Days running together...
The culture of jail is one of banality, of a sameness and predictability. My clothing consisted of 3 sets of identical dark blue scrubs, with white boxers, white socks, a pair of flipflops for the shower and "lounging" around and a pair of low-top sneakers, a la Converse. The sneakers are actually made by a company in North Carolina owned by Bob Barker. Yes, you heard it right, Bob Barker, the one-and-only host of The Price Is Right. Apparently he makes a lot of money because of the corrections community and is a major supplier of clothing for much of the country's institutions. Now that is banal. The Price Is Right, C'mon down!
My days, without incident were scheduled to insure orderliness. We were locked down for the night at 9:30PM. At 7AM the electronic doors would unlock,CRACK!, snapping open in a procession from cell to cell. Breakfast was at 7:15. We were back in the pod by 7:45 at the latest. Most of the guys went back to bed and slept until lunch. Some of them sat down in front of 1 of the 2 large color TVs and vegged out. It is possible to do your time that way. Many people do, from what I've seen. Those are the same people that keep on coming back through the revolving door of the system. They never change themselves or grow. I don't think I watched more than 6 or 7 hours of TV in my entire 19 months. I made myself busy and began to read. I read as much as possible. There was a library cart with about 100 books that would be replenished every week or so, at the whims of the inmates. Most of the selection was crap; cheap detective writing and whatnot, but there were occasional nuggets (Waiting For Godot springs to mind) of history, literature, and biography. Where these books came from I don't know, but I hazard a guess that they were donated to the facility. I supplemented the cart with tons of books from the outside. The policy was that we could have books sent in from the outside as long as they were not hardbound and had been sent from the publisher or a bookstore. That was no problem for me. My father was fond of Amazon.com and my mother utilized The Oblong Books And Records in nearby Millerton, N.Y. Through this great gift I had a huge pipeline to and from the outside world. Magazines were allowed through the regular mail so I had my subscriptions to The New Yorker, The Atlantic Monthly, and the AA Grapevine transferred to the jail. Although my calls were somewhat limited, my family had the money to set up a calling card system for the telephones so that I could call them whenever I was able. I tried not to abuse this, however, and became a prolific letter writer. Much of my letter writing was full of self-hate, although some was full of hope. Such is the path to a clear conscience.

_Given instruction:_ Write out the jail passage again, starting at "Days running together..." and stopping after "Right, C'mon down!", and switch each "sneakers" to "shoes".

_Extracted material:_
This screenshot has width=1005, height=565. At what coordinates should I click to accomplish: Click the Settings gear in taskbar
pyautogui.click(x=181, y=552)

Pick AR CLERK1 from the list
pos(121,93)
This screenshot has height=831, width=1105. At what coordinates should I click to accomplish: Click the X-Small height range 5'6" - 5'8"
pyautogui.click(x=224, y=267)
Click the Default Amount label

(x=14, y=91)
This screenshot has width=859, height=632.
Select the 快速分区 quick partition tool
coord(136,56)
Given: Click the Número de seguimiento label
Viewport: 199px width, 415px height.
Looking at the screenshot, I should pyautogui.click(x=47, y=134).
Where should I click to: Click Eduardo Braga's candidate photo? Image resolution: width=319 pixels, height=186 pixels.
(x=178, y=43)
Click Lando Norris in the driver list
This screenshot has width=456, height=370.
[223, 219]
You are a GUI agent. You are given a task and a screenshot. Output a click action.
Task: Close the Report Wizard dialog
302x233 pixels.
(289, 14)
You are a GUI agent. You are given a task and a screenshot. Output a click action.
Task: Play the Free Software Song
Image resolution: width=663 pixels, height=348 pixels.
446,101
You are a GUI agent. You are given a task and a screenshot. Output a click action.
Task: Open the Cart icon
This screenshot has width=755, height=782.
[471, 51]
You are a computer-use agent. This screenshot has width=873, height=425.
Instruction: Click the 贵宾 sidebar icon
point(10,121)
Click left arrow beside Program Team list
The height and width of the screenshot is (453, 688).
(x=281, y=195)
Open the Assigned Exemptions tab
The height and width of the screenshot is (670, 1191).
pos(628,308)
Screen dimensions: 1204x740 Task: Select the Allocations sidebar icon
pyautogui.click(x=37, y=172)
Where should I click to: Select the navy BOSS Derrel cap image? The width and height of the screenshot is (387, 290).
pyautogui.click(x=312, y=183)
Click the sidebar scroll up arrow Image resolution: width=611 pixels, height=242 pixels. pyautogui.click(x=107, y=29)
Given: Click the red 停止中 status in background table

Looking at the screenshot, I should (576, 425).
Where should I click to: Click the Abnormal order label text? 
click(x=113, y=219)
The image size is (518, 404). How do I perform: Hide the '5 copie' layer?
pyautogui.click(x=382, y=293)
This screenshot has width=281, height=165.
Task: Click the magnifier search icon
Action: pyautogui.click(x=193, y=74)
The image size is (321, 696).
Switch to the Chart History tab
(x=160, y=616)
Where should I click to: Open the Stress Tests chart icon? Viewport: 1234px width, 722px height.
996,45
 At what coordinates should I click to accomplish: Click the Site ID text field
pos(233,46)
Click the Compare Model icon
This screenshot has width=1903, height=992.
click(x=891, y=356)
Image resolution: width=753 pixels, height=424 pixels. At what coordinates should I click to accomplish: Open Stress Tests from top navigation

_Written response:_
Days running together...
The culture of jail is one of banality, of a sameness and predictability. My clothing consisted of 3 sets of identical dark blue scrubs, with white boxers, white socks, a pair of flipflops for the shower and "lounging" around and a pair of low-top shoes, a la Converse. The shoes are actually made by a company in North Carolina owned by Bob Barker. Yes, you heard it right, Bob Barker, the one-and-only host of The Price Is Right. Apparently he makes a lot of money because of the corrections community and is a major supplier of clothing for much of the country's institutions. Now that is banal. The Price Is Right, C'mon down!